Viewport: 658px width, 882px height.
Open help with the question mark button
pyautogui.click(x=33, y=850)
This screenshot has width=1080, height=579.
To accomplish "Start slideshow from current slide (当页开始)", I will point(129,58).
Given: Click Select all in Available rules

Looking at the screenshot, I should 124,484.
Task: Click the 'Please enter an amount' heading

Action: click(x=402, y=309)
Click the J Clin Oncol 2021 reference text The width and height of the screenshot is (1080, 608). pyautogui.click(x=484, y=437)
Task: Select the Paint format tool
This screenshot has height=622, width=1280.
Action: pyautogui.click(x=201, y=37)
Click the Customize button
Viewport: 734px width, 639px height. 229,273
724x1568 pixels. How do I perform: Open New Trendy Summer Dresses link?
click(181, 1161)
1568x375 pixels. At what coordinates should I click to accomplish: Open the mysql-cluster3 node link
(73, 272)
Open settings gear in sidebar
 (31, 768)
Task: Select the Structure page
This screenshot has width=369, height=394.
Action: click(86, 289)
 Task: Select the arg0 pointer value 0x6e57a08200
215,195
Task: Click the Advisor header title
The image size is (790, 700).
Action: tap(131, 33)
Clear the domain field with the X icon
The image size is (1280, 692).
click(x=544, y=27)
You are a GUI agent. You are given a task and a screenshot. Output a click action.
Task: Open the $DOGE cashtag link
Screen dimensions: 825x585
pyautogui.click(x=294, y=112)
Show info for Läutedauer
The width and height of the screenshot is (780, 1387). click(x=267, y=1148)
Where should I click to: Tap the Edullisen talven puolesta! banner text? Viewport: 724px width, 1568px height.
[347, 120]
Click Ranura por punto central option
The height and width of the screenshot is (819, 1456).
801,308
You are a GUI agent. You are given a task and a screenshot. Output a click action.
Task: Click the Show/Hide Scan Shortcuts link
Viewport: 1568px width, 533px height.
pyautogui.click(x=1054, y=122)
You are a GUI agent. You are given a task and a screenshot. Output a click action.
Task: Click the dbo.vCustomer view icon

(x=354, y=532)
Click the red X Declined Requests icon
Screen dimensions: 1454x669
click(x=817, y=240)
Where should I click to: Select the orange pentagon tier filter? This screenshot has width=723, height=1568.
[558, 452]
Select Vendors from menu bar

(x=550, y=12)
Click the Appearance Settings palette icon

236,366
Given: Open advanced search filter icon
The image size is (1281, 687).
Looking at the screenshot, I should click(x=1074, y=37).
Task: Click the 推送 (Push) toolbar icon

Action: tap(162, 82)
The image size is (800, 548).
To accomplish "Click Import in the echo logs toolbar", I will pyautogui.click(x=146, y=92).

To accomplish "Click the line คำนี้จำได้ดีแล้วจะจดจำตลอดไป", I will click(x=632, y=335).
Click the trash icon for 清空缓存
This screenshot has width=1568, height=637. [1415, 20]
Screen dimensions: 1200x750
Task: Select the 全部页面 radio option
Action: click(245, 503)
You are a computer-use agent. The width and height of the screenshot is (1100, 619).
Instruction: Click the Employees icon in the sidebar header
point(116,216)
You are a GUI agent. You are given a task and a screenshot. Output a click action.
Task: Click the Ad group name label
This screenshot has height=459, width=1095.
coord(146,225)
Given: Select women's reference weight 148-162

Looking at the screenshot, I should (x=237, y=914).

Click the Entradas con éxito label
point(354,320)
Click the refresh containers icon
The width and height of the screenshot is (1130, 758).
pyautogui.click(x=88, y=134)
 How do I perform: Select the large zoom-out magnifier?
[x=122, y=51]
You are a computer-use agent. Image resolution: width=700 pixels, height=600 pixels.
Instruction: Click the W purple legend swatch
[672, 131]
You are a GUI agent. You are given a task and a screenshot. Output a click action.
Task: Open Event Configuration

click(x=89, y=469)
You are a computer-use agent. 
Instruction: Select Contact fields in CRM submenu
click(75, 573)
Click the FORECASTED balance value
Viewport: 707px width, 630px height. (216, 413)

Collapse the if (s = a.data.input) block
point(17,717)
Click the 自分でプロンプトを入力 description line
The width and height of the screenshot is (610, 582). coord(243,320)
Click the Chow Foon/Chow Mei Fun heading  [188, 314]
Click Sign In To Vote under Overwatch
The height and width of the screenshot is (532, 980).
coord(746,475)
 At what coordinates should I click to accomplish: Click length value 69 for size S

____

Each line of the listing should be reproduced without any alteration.

Viewport: 658px width, 882px height.
Open help with the question mark button
pyautogui.click(x=33, y=850)
This screenshot has width=1080, height=579.
To accomplish "Start slideshow from current slide (当页开始)", I will point(129,58).
Given: Click Select all in Available rules

Looking at the screenshot, I should 124,484.
Task: Click the 'Please enter an amount' heading

Action: click(x=402, y=309)
Click the J Clin Oncol 2021 reference text The width and height of the screenshot is (1080, 608). pyautogui.click(x=484, y=437)
Task: Select the Paint format tool
This screenshot has height=622, width=1280.
Action: pyautogui.click(x=201, y=37)
Click the Customize button
Viewport: 734px width, 639px height. 229,273
724x1568 pixels. How do I perform: Open New Trendy Summer Dresses link?
click(181, 1161)
1568x375 pixels. At what coordinates should I click to accomplish: Open the mysql-cluster3 node link
(73, 272)
Open settings gear in sidebar
 (31, 768)
Task: Select the Structure page
This screenshot has width=369, height=394.
Action: click(86, 289)
 Task: Select the arg0 pointer value 0x6e57a08200
215,195
Task: Click the Advisor header title
The image size is (790, 700).
Action: tap(131, 33)
Clear the domain field with the X icon
The image size is (1280, 692).
click(x=544, y=27)
You are a GUI agent. You are given a task and a screenshot. Output a click action.
Task: Open the $DOGE cashtag link
Screen dimensions: 825x585
pyautogui.click(x=294, y=112)
Show info for Läutedauer
The width and height of the screenshot is (780, 1387). click(x=267, y=1148)
Where should I click to: Tap the Edullisen talven puolesta! banner text? Viewport: 724px width, 1568px height.
[347, 120]
Click Ranura por punto central option
The height and width of the screenshot is (819, 1456).
801,308
You are a GUI agent. You are given a task and a screenshot. Output a click action.
Task: Click the Show/Hide Scan Shortcuts link
Viewport: 1568px width, 533px height.
pyautogui.click(x=1054, y=122)
You are a GUI agent. You are given a task and a screenshot. Output a click action.
Task: Click the dbo.vCustomer view icon

(x=354, y=532)
Click the red X Declined Requests icon
Screen dimensions: 1454x669
click(x=817, y=240)
Where should I click to: Select the orange pentagon tier filter? This screenshot has width=723, height=1568.
[558, 452]
Select Vendors from menu bar

(x=550, y=12)
Click the Appearance Settings palette icon

236,366
Given: Open advanced search filter icon
The image size is (1281, 687).
Looking at the screenshot, I should click(x=1074, y=37).
Task: Click the 推送 (Push) toolbar icon

Action: tap(162, 82)
The image size is (800, 548).
To accomplish "Click Import in the echo logs toolbar", I will pyautogui.click(x=146, y=92).

To accomplish "Click the line คำนี้จำได้ดีแล้วจะจดจำตลอดไป", I will click(x=632, y=335).
Click the trash icon for 清空缓存
This screenshot has width=1568, height=637. [1415, 20]
Screen dimensions: 1200x750
Task: Select the 全部页面 radio option
Action: click(245, 503)
You are a computer-use agent. The width and height of the screenshot is (1100, 619).
Instruction: Click the Employees icon in the sidebar header
point(116,216)
You are a GUI agent. You are given a task and a screenshot. Output a click action.
Task: Click the Ad group name label
This screenshot has height=459, width=1095.
coord(146,225)
Given: Select women's reference weight 148-162

Looking at the screenshot, I should (x=237, y=914).

Click the Entradas con éxito label
point(354,320)
Click the refresh containers icon
The width and height of the screenshot is (1130, 758).
pyautogui.click(x=88, y=134)
 How do I perform: Select the large zoom-out magnifier?
[x=122, y=51]
You are a computer-use agent. Image resolution: width=700 pixels, height=600 pixels.
Instruction: Click the W purple legend swatch
[672, 131]
You are a GUI agent. You are given a task and a screenshot. Output a click action.
Task: Open Event Configuration

click(x=89, y=469)
You are a computer-use agent. 
Instruction: Select Contact fields in CRM submenu
click(75, 573)
Click the FORECASTED balance value
Viewport: 707px width, 630px height. (216, 413)

Collapse the if (s = a.data.input) block
point(17,717)
Click the 自分でプロンプトを入力 description line
The width and height of the screenshot is (610, 582). coord(243,320)
Click the Chow Foon/Chow Mei Fun heading  [188, 314]
Click Sign In To Vote under Overwatch
The height and width of the screenshot is (532, 980).
coord(746,475)
 At what coordinates should I click to accomplish: Click length value 69 for size S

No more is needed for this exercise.